Меморандум Хисамицу представлял собой общую атаку на государство Мэйдзи, и, по сути, он призывал к отказу от «Присяги на хартии» от 3/1863. Особой статьей Хисамицу выделил свою обиду на Сайго и Окубо. Он потребовал их отставки из правительства Мэйдзи и заявил, что не появится в Токио до тех пор, пока его требования не будут выполнены. Поскольку Окубо в тот момент готовился покинуть Бостон, чтобы отплыть в Англию, главной мишенью Хисамицу стал Сайго.
Когда, по возвращении в Токио, Сайго узнал о демарше Хисамицу, он был потрясен действиями своего господина. «Заслуживает крайнего сожаления», написал он в письме Окубо от 12/8/1872, что недовольство Хисамицу стало достоянием общественности.

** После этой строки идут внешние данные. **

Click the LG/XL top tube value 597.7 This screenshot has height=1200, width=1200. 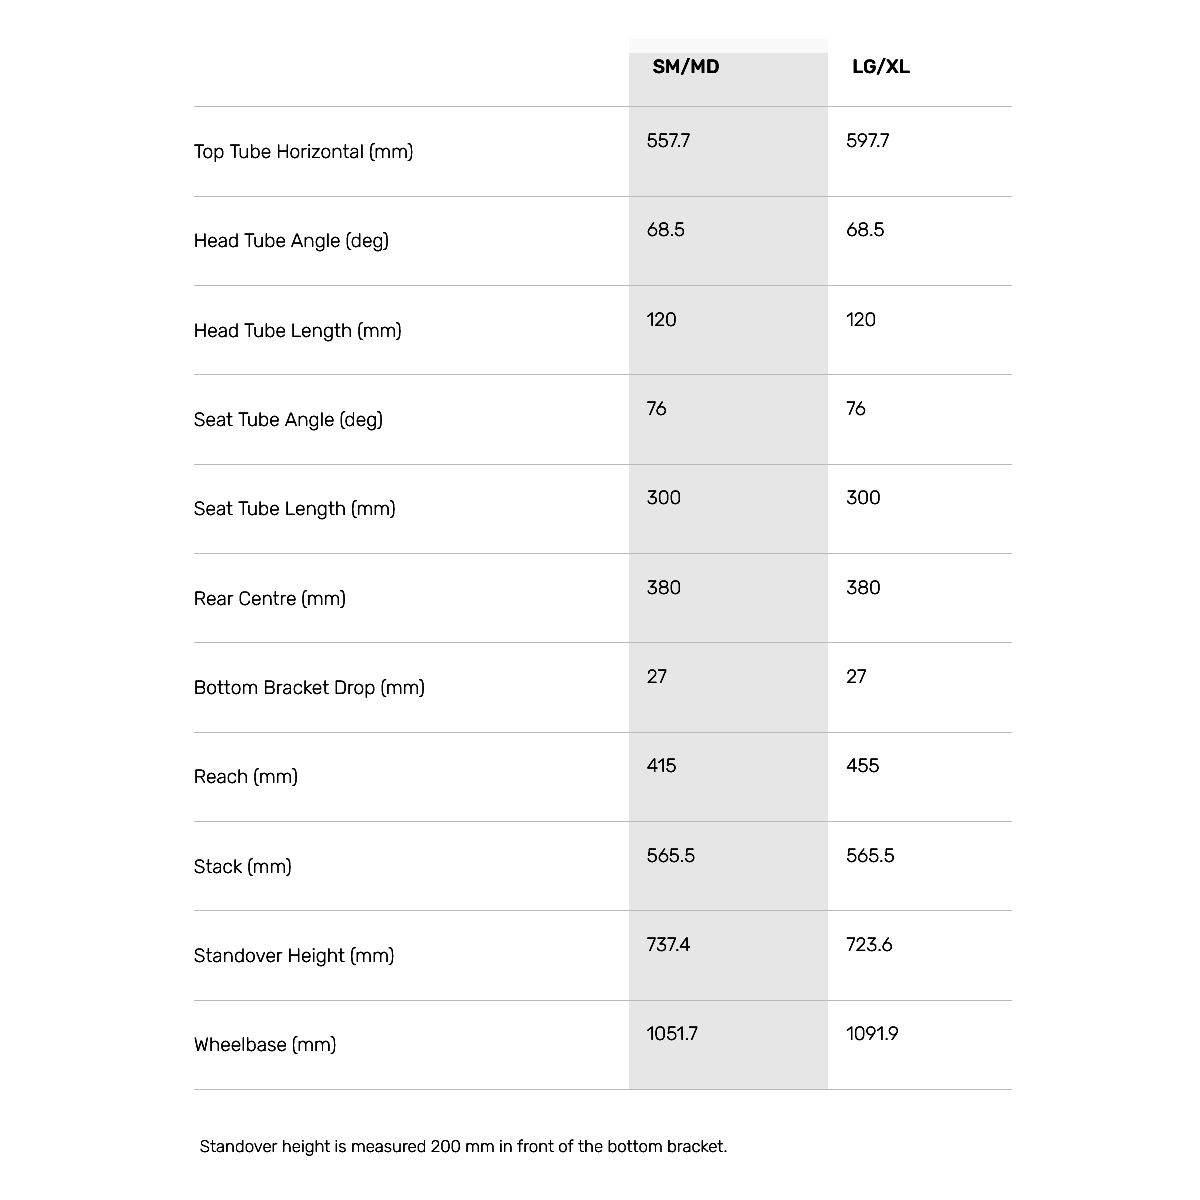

И хотя Сайго не сомневался в том, что императорский двор проигнорирует требования Хисамицу, он тем не менее не знал, как ему справиться с этой проблемой. Он признался Окубо в том, что чувствует себе утомленным выпадами Хисамицу. К началу 11/1872 Сайго решил вернуться в Кагосима, чтобы успокоить Хисамицу, и по прибытии направил ему формальное извинение за то, что не смог найти время попросить у него аудиенции в ходе императорского визита в начале года. Однако Хисамицу был не в настроении позволять себя успокаивать, и он использовал визит Сайго как возможность отчитать его за неповиновение, неверность и стремление 'к самовозвеличиванию. Сайго был глубоко возмущен абсурдными обвинениями своего господина, но такое же сильное беспокойство у него вызывал политический климат в Сацума. «Настроения в Сацума, — писал он Курода Киётака 1/12/1872, — заметно отличаются от настроений в других частях страны, и ситуация ухудшается с каждым днем». Люди теперь не хотят говорить ни о чем, кроме своих обязательств перед Сацума, и это, предсказывал Сайго, несомненно, приведет к появлению серьезных проблем в будущем. Ввиду неостывающего гнева Хисамицу и этих зловещих политических признаков Сайго решил продлить свое пребывание в Кагосима.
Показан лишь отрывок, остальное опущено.